- [SHORT EXERCISE]:
Present each line of the data below as an item in a numbered list, omitting any blank lines.

Target position records:

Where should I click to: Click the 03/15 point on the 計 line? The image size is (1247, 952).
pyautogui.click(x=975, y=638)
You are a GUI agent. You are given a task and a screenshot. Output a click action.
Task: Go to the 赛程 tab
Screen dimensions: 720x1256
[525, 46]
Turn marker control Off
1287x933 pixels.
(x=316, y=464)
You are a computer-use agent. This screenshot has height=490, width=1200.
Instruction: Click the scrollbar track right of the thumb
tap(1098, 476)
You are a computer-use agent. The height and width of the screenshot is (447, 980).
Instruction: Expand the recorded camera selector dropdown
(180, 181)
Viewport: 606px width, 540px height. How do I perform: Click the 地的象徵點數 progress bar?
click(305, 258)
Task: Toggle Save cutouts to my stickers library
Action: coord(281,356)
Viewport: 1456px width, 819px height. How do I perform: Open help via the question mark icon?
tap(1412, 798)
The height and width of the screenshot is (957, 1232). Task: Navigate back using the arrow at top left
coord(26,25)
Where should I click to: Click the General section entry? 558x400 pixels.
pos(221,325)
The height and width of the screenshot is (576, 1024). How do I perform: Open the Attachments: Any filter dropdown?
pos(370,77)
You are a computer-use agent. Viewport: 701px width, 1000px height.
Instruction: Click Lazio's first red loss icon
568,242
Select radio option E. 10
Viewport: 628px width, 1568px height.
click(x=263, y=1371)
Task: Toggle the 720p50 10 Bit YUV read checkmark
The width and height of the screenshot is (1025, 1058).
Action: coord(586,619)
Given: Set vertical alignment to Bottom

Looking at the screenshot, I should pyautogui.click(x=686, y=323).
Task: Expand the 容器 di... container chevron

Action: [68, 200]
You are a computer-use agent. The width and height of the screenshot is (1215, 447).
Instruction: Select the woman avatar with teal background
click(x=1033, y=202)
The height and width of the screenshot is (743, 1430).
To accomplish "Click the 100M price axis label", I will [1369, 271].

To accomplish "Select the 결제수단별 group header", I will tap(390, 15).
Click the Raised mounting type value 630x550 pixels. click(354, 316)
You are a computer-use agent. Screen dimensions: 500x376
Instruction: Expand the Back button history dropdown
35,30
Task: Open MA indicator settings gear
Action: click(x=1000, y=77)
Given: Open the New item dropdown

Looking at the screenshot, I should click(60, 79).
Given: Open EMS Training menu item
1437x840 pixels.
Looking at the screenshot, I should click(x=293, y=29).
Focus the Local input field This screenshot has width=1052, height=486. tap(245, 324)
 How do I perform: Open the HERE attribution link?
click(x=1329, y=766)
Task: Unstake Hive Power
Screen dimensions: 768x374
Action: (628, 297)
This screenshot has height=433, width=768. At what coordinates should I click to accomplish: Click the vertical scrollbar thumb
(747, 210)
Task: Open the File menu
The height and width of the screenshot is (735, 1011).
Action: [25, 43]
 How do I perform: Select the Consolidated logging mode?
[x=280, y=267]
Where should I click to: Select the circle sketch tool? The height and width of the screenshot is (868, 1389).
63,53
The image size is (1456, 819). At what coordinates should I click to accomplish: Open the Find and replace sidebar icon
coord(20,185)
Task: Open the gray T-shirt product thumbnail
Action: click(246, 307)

- [WRITTEN RESPONSE]:
1. Where should I click to: Click the 03/15 point on the 計 line? The image size is (1247, 952).
2. pyautogui.click(x=975, y=638)
3. You are a GUI agent. You are given a task and a screenshot. Output a click action.
4. Task: Go to the 赛程 tab
5. Screen dimensions: 720x1256
6. [525, 46]
7. Turn marker control Off
8. 1287x933 pixels.
9. (x=316, y=464)
10. You are a computer-use agent. This screenshot has height=490, width=1200.
11. Instruction: Click the scrollbar track right of the thumb
12. tap(1098, 476)
13. You are a computer-use agent. The height and width of the screenshot is (447, 980).
14. Instruction: Expand the recorded camera selector dropdown
15. (180, 181)
16. Viewport: 606px width, 540px height. How do I perform: Click the 地的象徵點數 progress bar?
17. click(305, 258)
18. Task: Toggle Save cutouts to my stickers library
19. Action: coord(281,356)
20. Viewport: 1456px width, 819px height. How do I perform: Open help via the question mark icon?
21. tap(1412, 798)
22. The height and width of the screenshot is (957, 1232). Task: Navigate back using the arrow at top left
23. coord(26,25)
24. Where should I click to: Click the General section entry? 558x400 pixels.
25. pos(221,325)
26. The height and width of the screenshot is (576, 1024). How do I perform: Open the Attachments: Any filter dropdown?
27. pos(370,77)
28. You are a computer-use agent. Viewport: 701px width, 1000px height.
29. Instruction: Click Lazio's first red loss icon
30. 568,242
31. Select radio option E. 10
32. Viewport: 628px width, 1568px height.
33. click(x=263, y=1371)
34. Task: Toggle the 720p50 10 Bit YUV read checkmark
35. The width and height of the screenshot is (1025, 1058).
36. Action: coord(586,619)
37. Given: Set vertical alignment to Bottom
38. Looking at the screenshot, I should pyautogui.click(x=686, y=323).
39. Task: Expand the 容器 di... container chevron
40. Action: [68, 200]
41. You are a computer-use agent. The width and height of the screenshot is (1215, 447).
42. Instruction: Select the woman avatar with teal background
43. click(x=1033, y=202)
44. The height and width of the screenshot is (743, 1430).
45. To accomplish "Click the 100M price axis label", I will [1369, 271].
46. To accomplish "Select the 결제수단별 group header", I will tap(390, 15).
47. Click the Raised mounting type value 630x550 pixels. click(354, 316)
48. You are a computer-use agent. Screen dimensions: 500x376
49. Instruction: Expand the Back button history dropdown
50. 35,30
51. Task: Open MA indicator settings gear
52. Action: click(x=1000, y=77)
53. Given: Open the New item dropdown
54. Looking at the screenshot, I should click(60, 79).
55. Given: Open EMS Training menu item
56. 1437x840 pixels.
57. Looking at the screenshot, I should click(x=293, y=29).
58. Focus the Local input field This screenshot has width=1052, height=486. tap(245, 324)
59.  How do I perform: Open the HERE attribution link?
60. click(x=1329, y=766)
61. Task: Unstake Hive Power
62. Screen dimensions: 768x374
63. Action: (628, 297)
64. This screenshot has height=433, width=768. At what coordinates should I click to accomplish: Click the vertical scrollbar thumb
65. (747, 210)
66. Task: Open the File menu
67. The height and width of the screenshot is (735, 1011).
68. Action: [25, 43]
69.  How do I perform: Select the Consolidated logging mode?
70. [x=280, y=267]
71. Where should I click to: Select the circle sketch tool? The height and width of the screenshot is (868, 1389).
72. 63,53
73. The image size is (1456, 819). At what coordinates should I click to accomplish: Open the Find and replace sidebar icon
74. coord(20,185)
75. Task: Open the gray T-shirt product thumbnail
76. Action: click(246, 307)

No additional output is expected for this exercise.